Textabschnitt:
* * * * * * *

Gegensätzlich und dennoch eins – mit dieser Thematik befassen sich auch die Autoren, mit denen sich folgende Arbeit befasst. In ihrem Innersten gespalten, befinden sich die Protagonisten auf der Suche nach ihrer wahren Identität. Zahlreiche Doppelgängerfiguren verkörpern die unterschiedlichen Teile ihrer Selbst.
E.T.A. Hoffmann, der Meister des Unheimlichen, liefert mit seinem Roman „Die Elixiere des Teufels“ bereits in der Romantik ein Paradebeispiel des Doppelgängermotivs. Ein Jahrhundert später greift Gustav Meyrink in seinem Roman „Der Golem“ diese Problematik
erneut auf.
Alfred Kubin, als Illustrator sehr bekannt, war fasziniert von der unheimlichen Atmosphäre der Schauerromane seiner Vorgänger, in der ominöse Doppelgänger ihr Unwesen treiben. So schuf er kurze Zeit später, dem Vorbild Meyrinks folgend, in seinem Debütwerk
„Die andere Seite“ eine Welt voller Rätsel und Unheimlichkeiten, die der Düsterheit des Prager Ghettos in keiner Weise nachsteht. Einige der Abbildungen des Romans waren ursprünglich für den „Golem“ vorgesehen, welchen Kubin illustrierte.
Der Aspekt der Fremdbestimmung eröffnet nach einer kurzen Einführung der drei Werke die folgende Arbeit, da unsichtbare Mächte einen großen Einfluss auf die Entwicklung der Protagonisten ausüben und ihnen ihren selbstbestimmten Lebensweg vereiteln. Der Fokus der Analyse liegt jedoch auf der Konstitution der Doppelgänger und ihrem Einfluss auf den Individuationsprozess der Protagonisten.
Die Funktion der Doppelgänger soll ebenfalls im Blickpunkt der
Arbeit stehen. So wird zu klären sein, ob diese als Begleiter der Protagonisten auf ihrem Lebensweg fungieren oder vielmehr den Selbstfindungsprozess bewusst verhindern, mit dem Ziel, die Identität ihrer Spiegelbilder zu zerstören.
Die Todesthematik, sowie die Frage inwieweit die Frauen der Romane die Selbstfindungsprozesse der Protagonisten negativ
und positiv beeinflussen, wird ebenfalls behandelt. Eng verbunden mit dem Wunsch nach einer höheren Existenz, ist das Motiv
der Androgynie. Der Sprung zwischen Traum und Wirklichkeit, Rahmen- und Binnenerzählung, durchbrochen von Retrospektiven und Einschüben, verwirrt. Allen drei Autoren gelingt es so, die Wirklichkeit zu verschleiern, die Identitäten von Rahmen- und Binnenerzähler zu vermischen. Die Erzählstruktur soll daher für ein besseres Verständnis aufgelöst werden.

* * * * * * *

Extrahierte Informationen:
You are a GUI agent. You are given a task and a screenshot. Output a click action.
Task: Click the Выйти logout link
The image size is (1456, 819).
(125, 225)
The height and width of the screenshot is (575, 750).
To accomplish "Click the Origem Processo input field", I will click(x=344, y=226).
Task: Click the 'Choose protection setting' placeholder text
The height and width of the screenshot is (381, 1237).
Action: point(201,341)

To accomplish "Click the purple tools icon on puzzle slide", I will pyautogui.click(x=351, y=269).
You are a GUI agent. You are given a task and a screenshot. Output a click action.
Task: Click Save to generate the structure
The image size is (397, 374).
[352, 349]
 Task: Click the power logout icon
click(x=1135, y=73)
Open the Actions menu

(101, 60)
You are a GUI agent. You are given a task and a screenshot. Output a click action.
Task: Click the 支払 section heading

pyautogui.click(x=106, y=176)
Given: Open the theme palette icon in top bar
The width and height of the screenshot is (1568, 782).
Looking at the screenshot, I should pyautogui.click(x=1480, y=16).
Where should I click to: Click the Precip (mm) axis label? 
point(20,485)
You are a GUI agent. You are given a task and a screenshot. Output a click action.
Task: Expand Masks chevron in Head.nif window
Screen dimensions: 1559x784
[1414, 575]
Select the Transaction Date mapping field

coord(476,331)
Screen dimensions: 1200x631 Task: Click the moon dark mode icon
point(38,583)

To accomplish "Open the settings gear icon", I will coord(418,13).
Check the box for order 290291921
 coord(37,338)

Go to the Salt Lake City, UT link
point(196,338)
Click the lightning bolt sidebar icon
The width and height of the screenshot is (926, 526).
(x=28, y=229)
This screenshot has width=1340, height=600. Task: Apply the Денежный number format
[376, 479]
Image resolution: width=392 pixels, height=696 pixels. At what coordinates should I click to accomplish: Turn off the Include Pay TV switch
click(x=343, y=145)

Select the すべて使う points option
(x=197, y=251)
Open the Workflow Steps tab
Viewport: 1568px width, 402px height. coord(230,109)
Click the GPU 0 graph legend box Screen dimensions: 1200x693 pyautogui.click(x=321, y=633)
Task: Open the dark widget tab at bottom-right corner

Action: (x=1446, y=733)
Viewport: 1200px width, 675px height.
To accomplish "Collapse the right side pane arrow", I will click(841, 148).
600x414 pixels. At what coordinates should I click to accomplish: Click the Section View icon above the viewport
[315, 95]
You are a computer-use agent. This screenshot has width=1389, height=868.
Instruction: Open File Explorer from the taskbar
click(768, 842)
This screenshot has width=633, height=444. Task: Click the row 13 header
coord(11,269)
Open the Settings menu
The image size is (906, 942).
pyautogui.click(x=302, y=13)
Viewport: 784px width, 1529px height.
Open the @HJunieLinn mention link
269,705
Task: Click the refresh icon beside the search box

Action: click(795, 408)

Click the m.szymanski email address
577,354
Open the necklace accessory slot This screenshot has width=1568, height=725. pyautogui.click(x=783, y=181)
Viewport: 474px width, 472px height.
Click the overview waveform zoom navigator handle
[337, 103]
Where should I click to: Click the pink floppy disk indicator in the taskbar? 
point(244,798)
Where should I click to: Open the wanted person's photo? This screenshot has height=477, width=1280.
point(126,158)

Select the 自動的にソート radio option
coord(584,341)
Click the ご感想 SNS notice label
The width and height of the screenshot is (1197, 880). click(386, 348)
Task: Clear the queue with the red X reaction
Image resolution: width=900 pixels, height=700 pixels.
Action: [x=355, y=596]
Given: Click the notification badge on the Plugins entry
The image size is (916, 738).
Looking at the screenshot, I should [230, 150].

* * * * * * *

Schreibe den Text über das Doppelgängermotiv bei Hoffmann, Meyrink und Kubin im Anschluss an seinen letzten Satz weiter.

Endgültige Antwort:
Inhaltsverzeichnis
- Vorwort
- Der Doppelgänger — eine Begriffserklärung
- Die Schauerromane
- E.T.A. Hoffmann: „Die Elixiere des Teufels"
- Gustav Meyrink: „Der Golem"
- Alfred Kubin: „Die andere Seite"
- Die Fremdbestimmung
- Der Faden des Lebens
- Die unsichtbare Intelligenz
- Im Bann
- Das Doppelgängerphänomen
- Im Zeichen des Kreuzes
- Das Spiegelbild der Seele
- „Der Demiurg ist ein Zwitter"
- Die Todesthematik
- Die Auferstehung im Kunstwerk
- Zwischen Himmel und Erde
- Das Reich des Todes
- Das weibliche Geschlecht
- Femme fragile vs. Femme fatale
- Der Hermaphrodit
- Die Medusenschönheit
- Der Individuationsprozess
- Der Duft der Rose
- Die „Seelenschwängerung"
- „Die eine glänzende Sonne"
- Strukturelle Merkmale
- Das Parergon
- Glatt wie ein Stück Fett
- Der Alptraum
- Abschließender Vergleich
- Schlusswort
- Literaturverzeichnis
Zielsetzung und Themenschwerpunkte
Die Magisterarbeit analysiert die Selbstfindungsprozesse gespaltener Persönlichkeiten in drei Schauerromanen der deutschsprachigen Literatur: E.T.A. Hoffmanns „Die Elixiere des Teufels", Gustav Meyrinks „Der Golem" und Alfred Kubins „Die andere Seite". Die Arbeit untersucht, wie die Protagonisten mit ihren Doppelgängern konfrontiert werden, welche Funktionen diese Figuren im Kontext der jeweiligen Werke einnehmen und wie sie den Individuationsprozess der Protagonisten beeinflussen.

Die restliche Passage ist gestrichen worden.